Hosted by Gerard Reid and Laurent Segalen.

Redefining Energy is not for beginners. But for those who already have gotten their feet wet, investment bankers Gerard Reid and Laurent Segalen explore how clean, sustainable technologies are disrupting not just the fossil fuel industries but the world of finance. Based in London and Berlin, the hosts focus mostly on European energy markets but have an instinctively global perspective, as do the frequent guests they interview. Have an energy dictionary open in front of you as you listen, and you will learn a lot.

Resources Radio

Resources for the Future. Hosted by Daniel Raimi.

Resources for the Future was established in 1952 by a presidential commission to examine the nation’s use of natural resources, but the research institution is an independent nonprofit. Resources Radio tackles a wide variety of issues, increasingly focused on climate change. It features interviews with experts on public policy as they affect environmental issues. Eminent interviewees include Elizabeth Kolbert, author of The Sixth Extinction, Mary Nichols, chair of the California Air Resources Board, and Nathaniel Keohane, senior vice president of the Environmental Defense Fund.

The Sustainable Futures Report

Hosted by Anthony Day.

The Sustainable Futures Report is a weekly podcast from the U.K. but with a global perspective. Anthony Day reports and comments on the major environmental news of the week, with occasional interviews with experts and discussions about creating a more sustainable lifestyle. The roughly 15-20 minute broadcasts focus more on the politics rather than the science of sustainability, with episodes covering meetings of the G7, international climate summits, and governmental policy.

A Sustainable Mind

A Sustainable Mind. Hosted by Marjorie Alexander.

A Sustainable Mind’s goal is to include the voices of women, young people, people of color, and others not regularly involved in conversations about sustainability. New episodes are sporadic and haven’t appeared since March 2021, but previous ones include interviews with an Australian surfer leading efforts to remove ocean plastic, with fellow podcaster Kamea Chayne of Green Dreamer, with a co-founder of zero-waste hair salons, and with a sustainability communications professional at the Marine Stewardship Council.

Sustainable World Radio - Ecology and Permaculture Podcast

Hosted by Jill Cloutier.

Sustainable World Radio’s motto is “Working With and Learning From Nature,” reflecting its focus on developing and discovering positive solutions to the challenges our environment faces. Founded on the principles of permaculture, episodes vary from those with a how-to approach (how to create compost, how to create a perennial garden) with interviews with permaculture experts.
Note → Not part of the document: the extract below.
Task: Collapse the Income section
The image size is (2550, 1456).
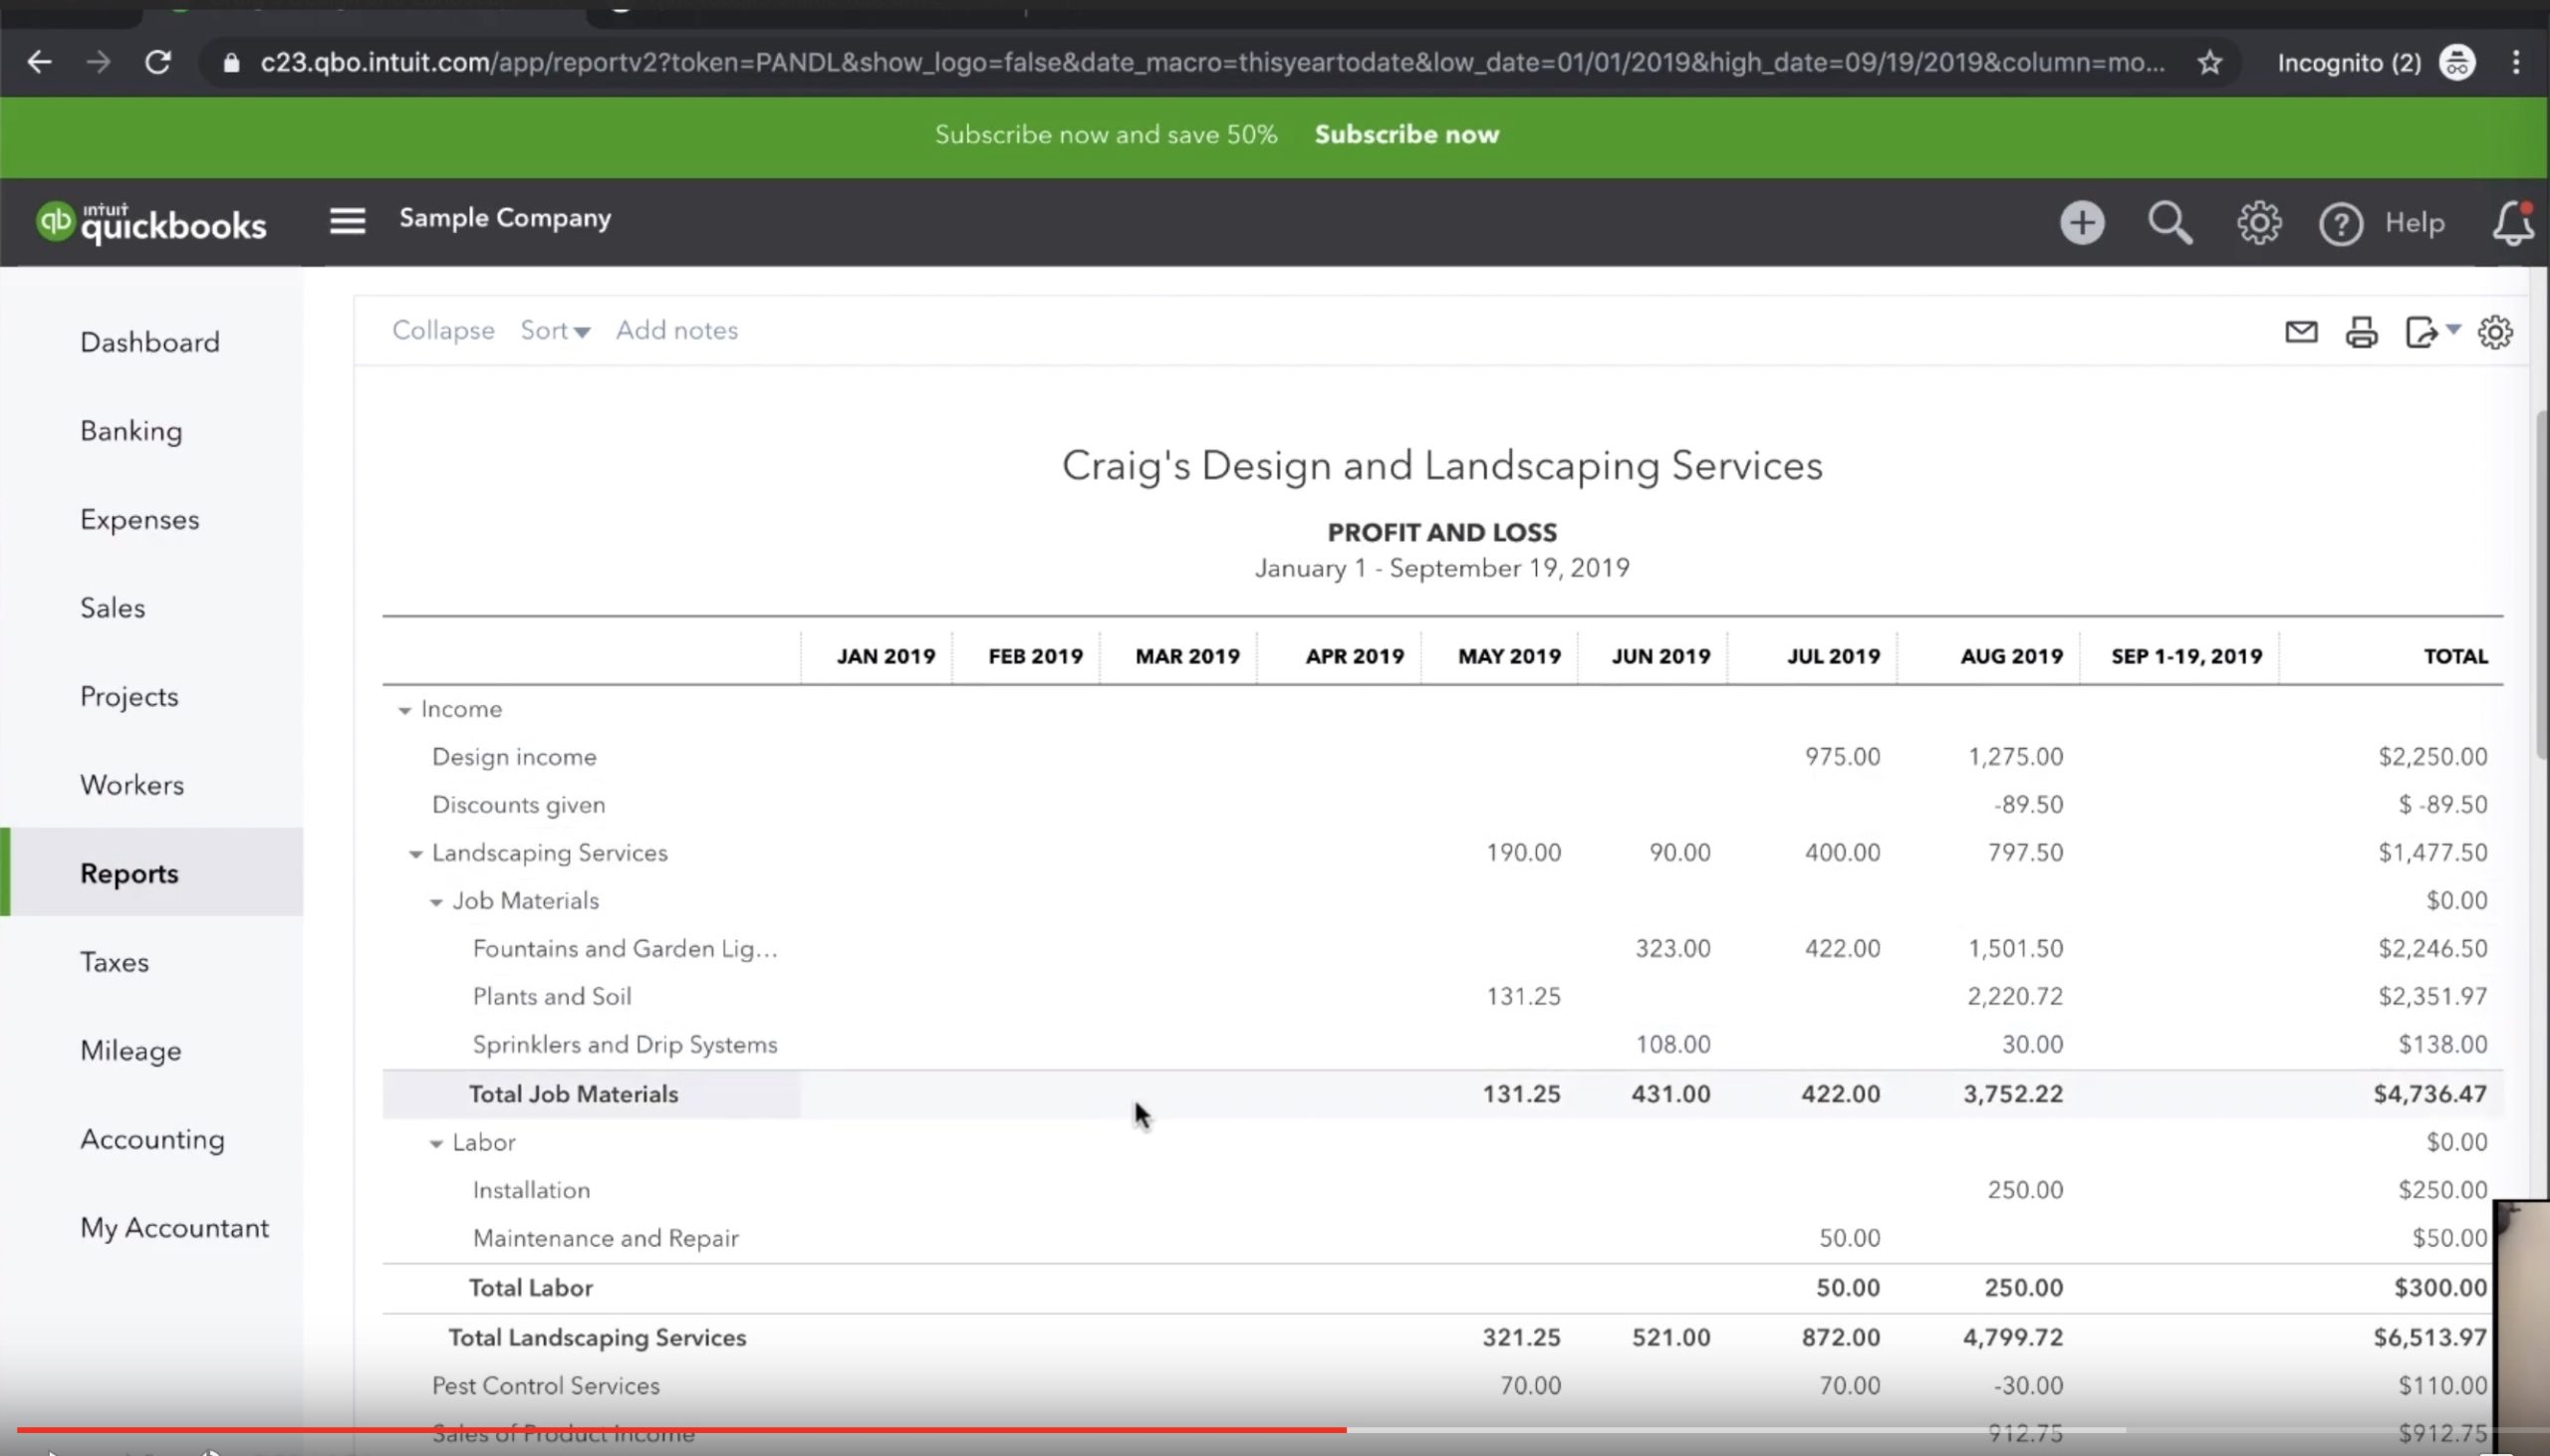Action: coord(404,709)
A companion podcast from Jill Cloutier, The Plant Report: Every Plant Has a Story, reflects the host’s exuberant love and abundant knowledge of plants from around the world, most of them familiar to most listeners but ripe for rediscovery.

TILclimate

MIT Environmental Solutions Initiative. Hosted by Laur Hesse Fisher.
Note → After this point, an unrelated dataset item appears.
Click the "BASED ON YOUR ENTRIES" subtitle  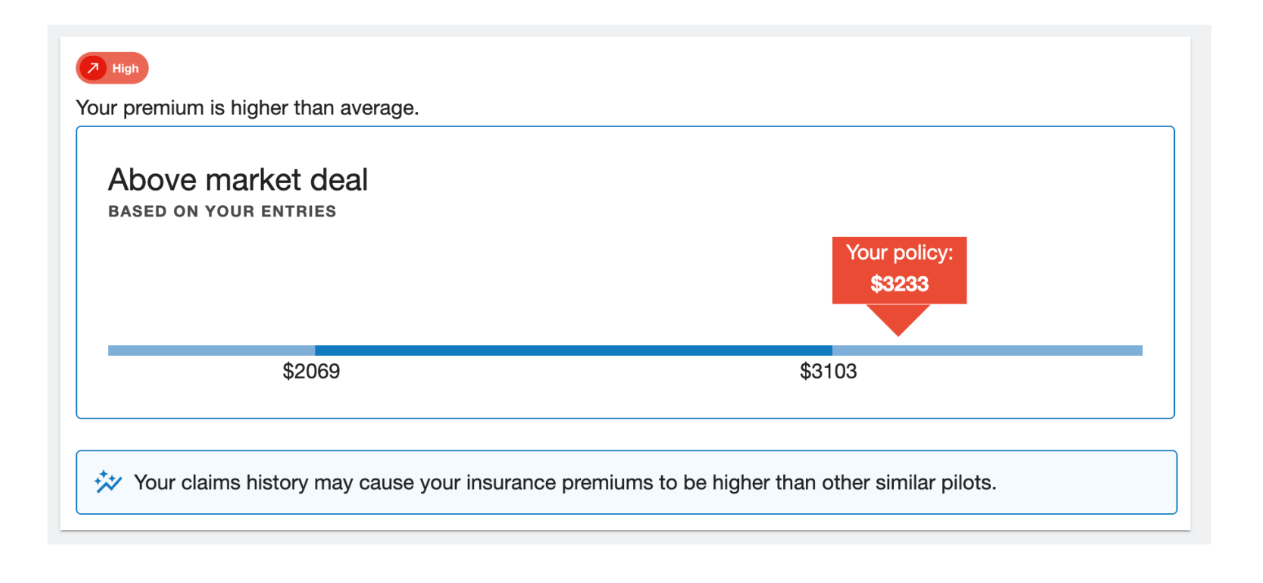(x=222, y=212)
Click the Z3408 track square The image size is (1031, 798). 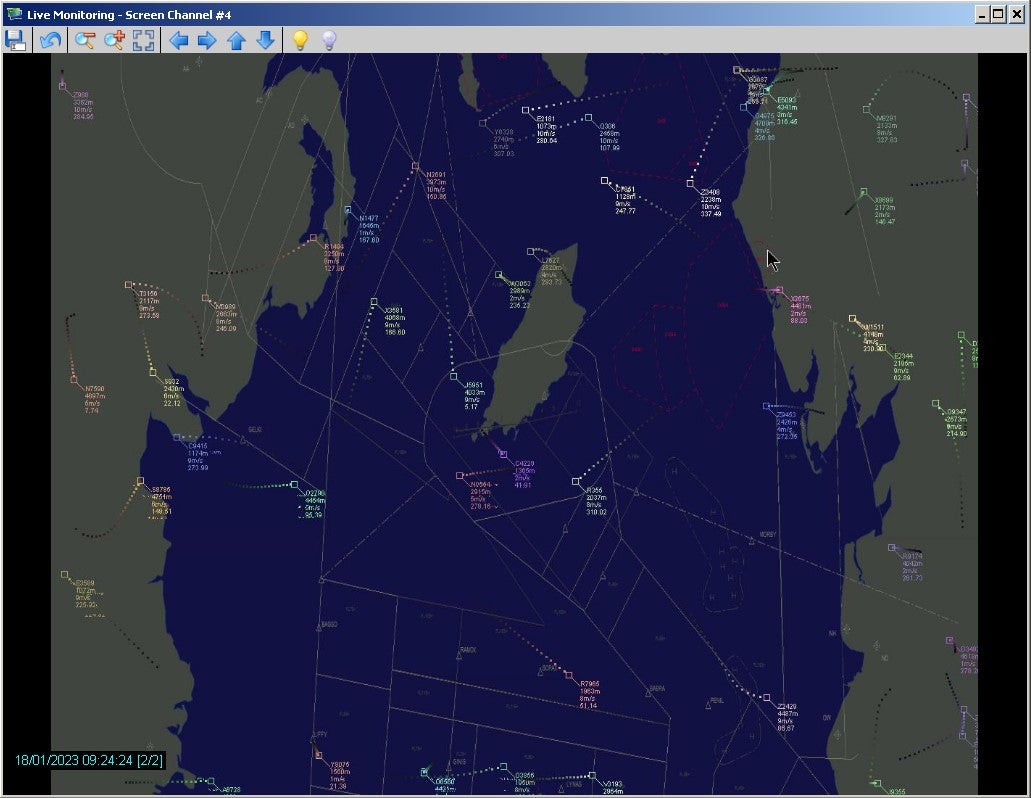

Each short (10-15 minutes) episode of TILclimate (TIL=Today I Learned) invites professional scientists to break down the basics of climate change: what is happening, what do we know, what are we doing, what do we still have to do, and what can you do? Most episodes cover sectors of the economy most affecting or affected by climate change: fossil fuels, carbon pricing, the electric grid, nuclear energy, carbon capture, and clean tech. For those more interested in reading than listening about climate basics, the MIT Climate Portal is an excellent place to begin.

Short Takes on 3 Short Podcasts

Earth Wise: daily 2-minute podcast covering a wide variety of issues facing our changing environment.
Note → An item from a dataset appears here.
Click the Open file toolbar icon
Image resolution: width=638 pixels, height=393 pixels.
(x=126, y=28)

Yale Climate Connections: 90-second takes on current issues related to climate change.

5 Minutes for Earth: 5-15 minutes podcasts about a wide variety of issues, from over-fishing to light pollution.

There are hundreds of podcasts related to sustainability, climate change, and the environment, with an unknown number added to podcast-land every day. Let these 30 recommendations be your jumping off point to many more. You’re not going to save the planet just by listening to podcasts, but it’s a good place to start.